HARTFORD — A two-year $43 billion state budget was passed by the Connecticut Senate Tuesday night, marking a departure from two consecutive years of bipartisan budgets.
During the Senate debate, Republicans accused the majority Democrats and Democratic Gov. Ned Lamont of crafting the final budget deal without GOP input, criticizing the plan for increasing taxes, spending and borrowing.
“How much better would this budget have been if we had all been able to be at the table,” said Sen. Paul Formica, of East Lyme, the top Senate Republican on the General Assembly’s Appropriations Committee.
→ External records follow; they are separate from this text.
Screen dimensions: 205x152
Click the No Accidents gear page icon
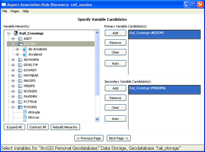tap(25, 49)
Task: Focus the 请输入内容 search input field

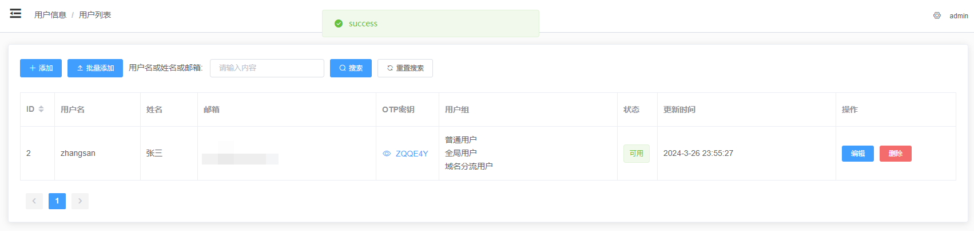Action: click(267, 68)
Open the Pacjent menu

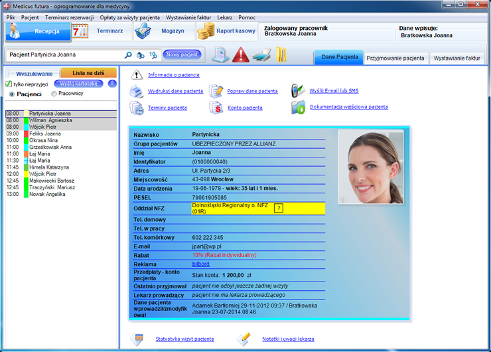30,17
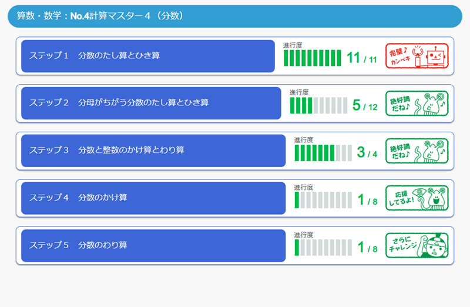Click the 応援してるよ stamp icon

coord(416,198)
Formica had been the Senate’s co-chair of the committee last year when Democrats and Republicans held an equal number of seats. Democrats now have a 22-14 majority in the Senate.
Democratic Sen. Cathy Osten, of Sprague, the committee’s sole Senate chair this year, insisted Tuesday the budget proposal honors the past bipartisan budgets, funding such popular initiatives as financial assistance to help certain seniors cover Medicare expenses and a planned, expanded income tax exemption for Social Security income. At the same time, she noted the budget’s rate of growth is lower than in previous bipartisan budgets; that it sets aside $2 billion in the state’s budget reserve account, an amount that’s predicted to grow to $2.6 billion; and that it restructures teacher pension payments to smooth out anticipated spikes.
“It’s the most fiscally responsible budget in Connecticut history,” Osten said. “There’s no reason why we cannot support this together.”
Republicans strongly disagreed, echoing concerns voiced by their House colleagues during Monday’s debate about how the package increases taxes by about $2 billion over two years. Roughly half of that comes from a tax on hospitals, part of tentative agreement Lamont reached with the Connecticut Hospital Association to settle a pending lawsuit against the state. The GOP argued that Democrats are repeating past fiscal mistakes that contributed to the state’s string of budget deficits. This plan covers a projected $3.7 billion gap.
“This is history repeating itself again and again,” said Republican Sen. Heather Somers of Groton. “There’s no relief, there’s no hope for working people in the state.”
While the bill doesn’t change the sales tax rate, it extends the 6.35% tax to more goods and services, including dry cleaning and laundry services, interior design services, and some parking. It also imposes a 1% tax on prepared foods and beverages, including restaurant meals; requires the state’s occupancy tax to be charged for short-term rentals, such as Airbnb; and includes a 10% increase in the excise tax on alcohol at the wholesale level, excluding beer.
It also includes a tax increase on so-called pass-through businesses, such as LLCs, partnerships or S-corps. Republicans argued Tuesday that will essentially increase the personal income taxes of owners of small businesses, from restaurants to health care practices, by 0.5% — not the wealthy as some Democrats have suggested.
“We’re not going to tax capital gains. No, we can’t do that,” said Republican Sen. Gennaro Bizarro of New Britain, referring to a proposal originally pushed by the General Assembly’s Progressive Caucus but opposed by Lamont. “But we’re going to slam the middle class. Where is the outcry?”
Democrats, meanwhile, lauded their budget plan for increasing state aid for local education; phasing out an annual $250 business entity tax; protecting state aid to cities and towns from cuts for two years; funding plans for a new paid family medical leave program and new increases in the state’s minimum wage; and including a plan for debt-free community college program in the second year.
“This legislation helps students who deserve to attend school without the burden of debt and benefits workers, employers, and our economy,” said Senate Majority Leader Bob Duff, of Norwalk.